● **Request**
Copy out every one of the following records character for character, without changing anything.

** BEGIN Data provided **

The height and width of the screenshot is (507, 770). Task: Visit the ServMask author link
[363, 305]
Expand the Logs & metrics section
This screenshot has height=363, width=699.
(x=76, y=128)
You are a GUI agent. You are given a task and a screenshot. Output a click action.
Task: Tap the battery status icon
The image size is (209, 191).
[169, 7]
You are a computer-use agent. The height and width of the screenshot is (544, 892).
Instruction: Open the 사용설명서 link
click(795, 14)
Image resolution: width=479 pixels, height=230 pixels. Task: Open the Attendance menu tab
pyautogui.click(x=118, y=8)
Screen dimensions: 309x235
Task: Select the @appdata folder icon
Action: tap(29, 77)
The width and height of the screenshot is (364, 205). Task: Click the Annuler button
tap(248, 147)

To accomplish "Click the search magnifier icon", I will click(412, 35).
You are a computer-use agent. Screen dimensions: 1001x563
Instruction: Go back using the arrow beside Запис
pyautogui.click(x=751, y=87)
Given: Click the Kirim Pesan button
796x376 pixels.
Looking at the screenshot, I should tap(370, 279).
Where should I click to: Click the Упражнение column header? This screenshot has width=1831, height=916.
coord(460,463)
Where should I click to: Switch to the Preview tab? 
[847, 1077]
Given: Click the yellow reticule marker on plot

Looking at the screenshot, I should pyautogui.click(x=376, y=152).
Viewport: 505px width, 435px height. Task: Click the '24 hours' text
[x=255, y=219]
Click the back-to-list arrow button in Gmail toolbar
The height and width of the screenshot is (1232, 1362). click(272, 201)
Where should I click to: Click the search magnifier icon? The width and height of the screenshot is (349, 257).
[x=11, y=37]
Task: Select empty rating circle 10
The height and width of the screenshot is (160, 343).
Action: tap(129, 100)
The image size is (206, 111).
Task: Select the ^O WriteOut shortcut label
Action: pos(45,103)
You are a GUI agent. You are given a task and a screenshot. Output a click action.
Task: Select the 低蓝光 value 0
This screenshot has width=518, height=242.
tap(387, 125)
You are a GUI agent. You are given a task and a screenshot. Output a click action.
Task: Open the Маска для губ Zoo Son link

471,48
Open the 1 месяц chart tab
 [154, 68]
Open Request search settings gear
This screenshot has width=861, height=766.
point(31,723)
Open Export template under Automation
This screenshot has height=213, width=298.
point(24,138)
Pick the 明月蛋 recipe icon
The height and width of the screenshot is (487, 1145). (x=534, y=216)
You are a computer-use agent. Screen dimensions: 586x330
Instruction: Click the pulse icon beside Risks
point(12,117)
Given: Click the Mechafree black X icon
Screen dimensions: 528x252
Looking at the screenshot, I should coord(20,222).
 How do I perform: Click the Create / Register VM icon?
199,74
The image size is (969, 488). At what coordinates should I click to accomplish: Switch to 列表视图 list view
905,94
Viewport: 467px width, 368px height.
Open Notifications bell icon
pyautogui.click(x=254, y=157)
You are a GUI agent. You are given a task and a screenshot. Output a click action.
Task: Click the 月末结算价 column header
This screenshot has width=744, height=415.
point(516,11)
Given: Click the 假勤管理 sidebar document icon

** END Data provided **

● **Task result**
The height and width of the screenshot is (507, 770). Task: Visit the ServMask author link
[363, 305]
Expand the Logs & metrics section
This screenshot has height=363, width=699.
(x=76, y=128)
You are a GUI agent. You are given a task and a screenshot. Output a click action.
Task: Tap the battery status icon
The image size is (209, 191).
[169, 7]
You are a computer-use agent. The height and width of the screenshot is (544, 892).
Instruction: Open the 사용설명서 link
click(795, 14)
Image resolution: width=479 pixels, height=230 pixels. Task: Open the Attendance menu tab
pyautogui.click(x=118, y=8)
Screen dimensions: 309x235
Task: Select the @appdata folder icon
Action: tap(29, 77)
The width and height of the screenshot is (364, 205). Task: Click the Annuler button
tap(248, 147)

To accomplish "Click the search magnifier icon", I will click(412, 35).
You are a computer-use agent. Screen dimensions: 1001x563
Instruction: Go back using the arrow beside Запис
pyautogui.click(x=751, y=87)
Given: Click the Kirim Pesan button
796x376 pixels.
Looking at the screenshot, I should tap(370, 279).
Where should I click to: Click the Упражнение column header? This screenshot has width=1831, height=916.
coord(460,463)
Where should I click to: Switch to the Preview tab? 
[847, 1077]
Given: Click the yellow reticule marker on plot

Looking at the screenshot, I should pyautogui.click(x=376, y=152).
Viewport: 505px width, 435px height. Task: Click the '24 hours' text
[x=255, y=219]
Click the back-to-list arrow button in Gmail toolbar
The height and width of the screenshot is (1232, 1362). click(272, 201)
Where should I click to: Click the search magnifier icon? The width and height of the screenshot is (349, 257).
[x=11, y=37]
Task: Select empty rating circle 10
The height and width of the screenshot is (160, 343).
Action: tap(129, 100)
The image size is (206, 111).
Task: Select the ^O WriteOut shortcut label
Action: pos(45,103)
You are a GUI agent. You are given a task and a screenshot. Output a click action.
Task: Select the 低蓝光 value 0
This screenshot has width=518, height=242.
tap(387, 125)
You are a GUI agent. You are given a task and a screenshot. Output a click action.
Task: Open the Маска для губ Zoo Son link

471,48
Open the 1 месяц chart tab
 [154, 68]
Open Request search settings gear
This screenshot has width=861, height=766.
point(31,723)
Open Export template under Automation
This screenshot has height=213, width=298.
point(24,138)
Pick the 明月蛋 recipe icon
The height and width of the screenshot is (487, 1145). (x=534, y=216)
You are a computer-use agent. Screen dimensions: 586x330
Instruction: Click the pulse icon beside Risks
point(12,117)
Given: Click the Mechafree black X icon
Screen dimensions: 528x252
Looking at the screenshot, I should coord(20,222).
 How do I perform: Click the Create / Register VM icon?
199,74
The image size is (969, 488). At what coordinates should I click to accomplish: Switch to 列表视图 list view
905,94
Viewport: 467px width, 368px height.
Open Notifications bell icon
pyautogui.click(x=254, y=157)
You are a GUI agent. You are given a task and a screenshot. Output a click action.
Task: Click the 月末结算价 column header
This screenshot has width=744, height=415.
point(516,11)
Given: Click the 假勤管理 sidebar document icon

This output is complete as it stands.